As Kendi illustrates, racist thinking did not arise from ignorance or hatred. Racist ideas were created and popularized in an effort to defend deeply entrenched discriminatory policies and to rationalize the nation’s racial inequities in everything from wealth to health. While racist ideas are easily produced and easily consumed, they can also be discredited. In shedding much–needed light on the murky history of racist ideas, Stamped from the Beginning offers tools to expose them — and in the process, reason to hope.


"The Back Roads to March: The Unsung, Unheralded, and Unknown Heroes of a College Basketball Season" by John Feinstein


Thirty years ago after changing the sports book landscape with his mega-hit, A Season on the Brink, #1 New York Timesbestselling author John Feinstein returns to his first love college basketball with a fascinating and compelling journey through a landscape of unsung, unpublicized and often unknown heroes of Division-1 college hoops.


John Feinstein has already taken readers into the inner circles of top college basketball programs in The Legends Club.

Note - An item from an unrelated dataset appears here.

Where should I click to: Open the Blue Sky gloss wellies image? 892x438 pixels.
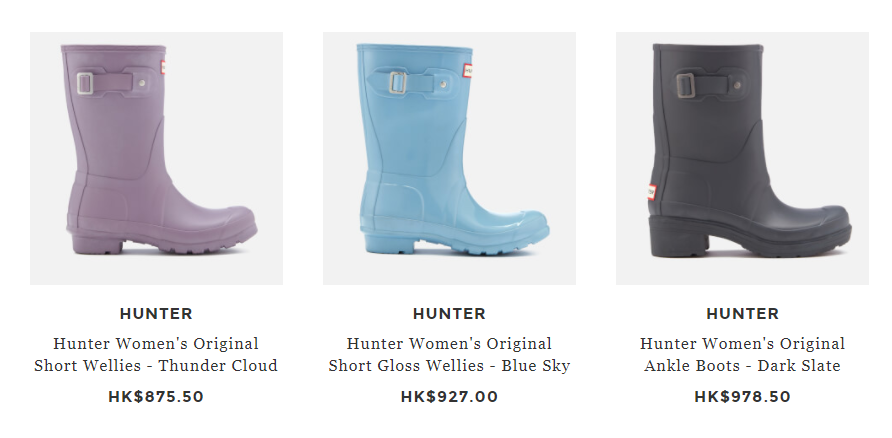point(449,158)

This time, Feinstein pulls back the curtain on college basketball's lesser-known Cinderella stories — the smaller programs who no one expects to win, who have no chance of attracting the most coveted high school recruits, who rarely send their players on to the NBA.


Feinstein follows a handful of players, coaches, and schools who dream, not of winning the NCAA tournament, but of making it past their first or second round games. Every once in a while, one of these coaches or players is plucked from obscurity to continue on to lead a major team or to play professionally, cementing their status in these fiercely passionate fan bases as a legend. These are the gifted players who aren't handled with kid gloves — they're hardworking, gritty teammates who practice and party with everyone else.

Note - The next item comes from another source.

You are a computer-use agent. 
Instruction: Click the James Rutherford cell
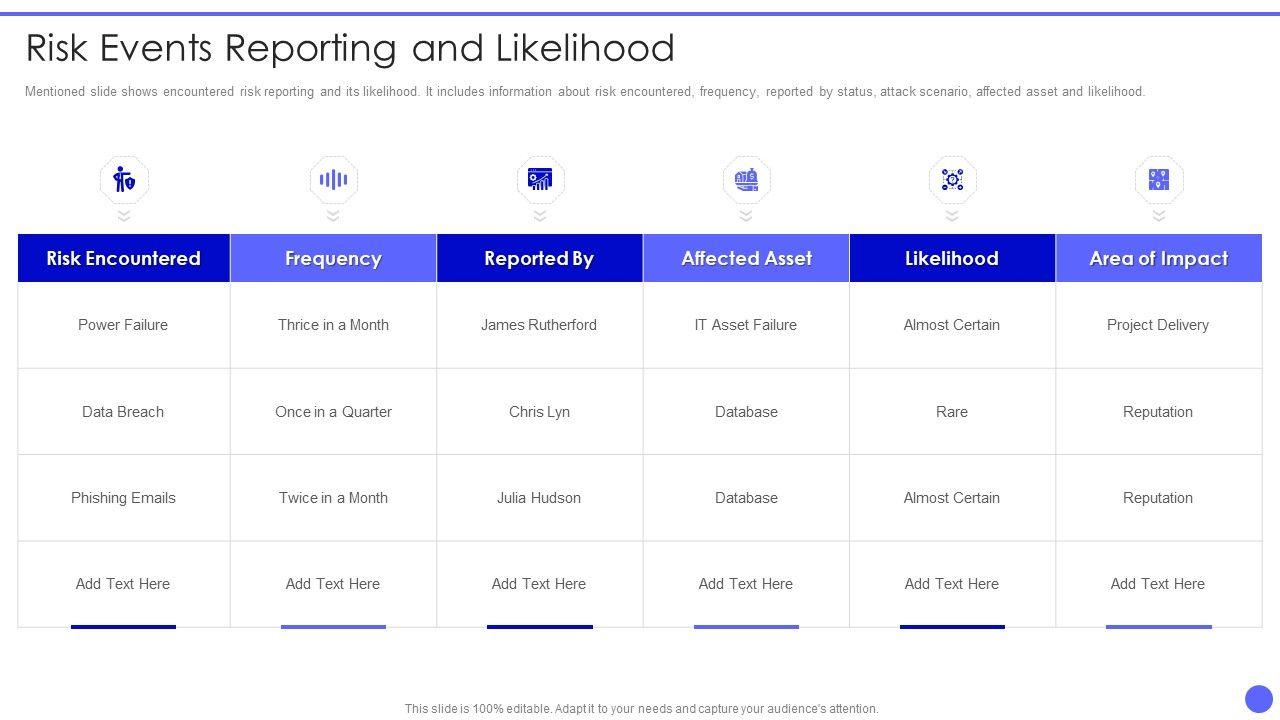539,325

With his trademark humor and invaluable connections, John Feinstein reveals the big time programs you've never heard of, the bracket busters you didn't expect to cheer for, and the coaches who inspire them to take their teams to the next level.


"The Eagle Huntress: The True Story of the Girl Who Soared Beyond Expectations" by Aisholpan Nurgaiv


The subject of the award-winning documentary The Eagle Huntress tells the true story of how she became the first girl to compete in — and win one of Mongolia's most prestigious competitions.


In this compelling memoir, teenaged eagle hunter Aisholpan Nurgaiv tells her own story for the first time, speaking directly with award-winning and New York Times bestselling author Liz Welch (I Will Always Write Back), who traveled to Mongolia for this book. Nurgaiv's story and fresh, sincere voice are not only inspiring but truly magnificent: with the support of her father, she captured and trained her own golden eagle and won the Ölgii eagle festival. She was the only girl to compete in the festival.


Filled with stunning photographs, The Eagle Huntress is a striking tale of determination — of a girl who defied expectations and achieved what others declared impossible.


Aisholpan Nurgaiv's story is both unique and universally relatable: a memoir of survival, empowerment, and the positive impact of one person's triumph.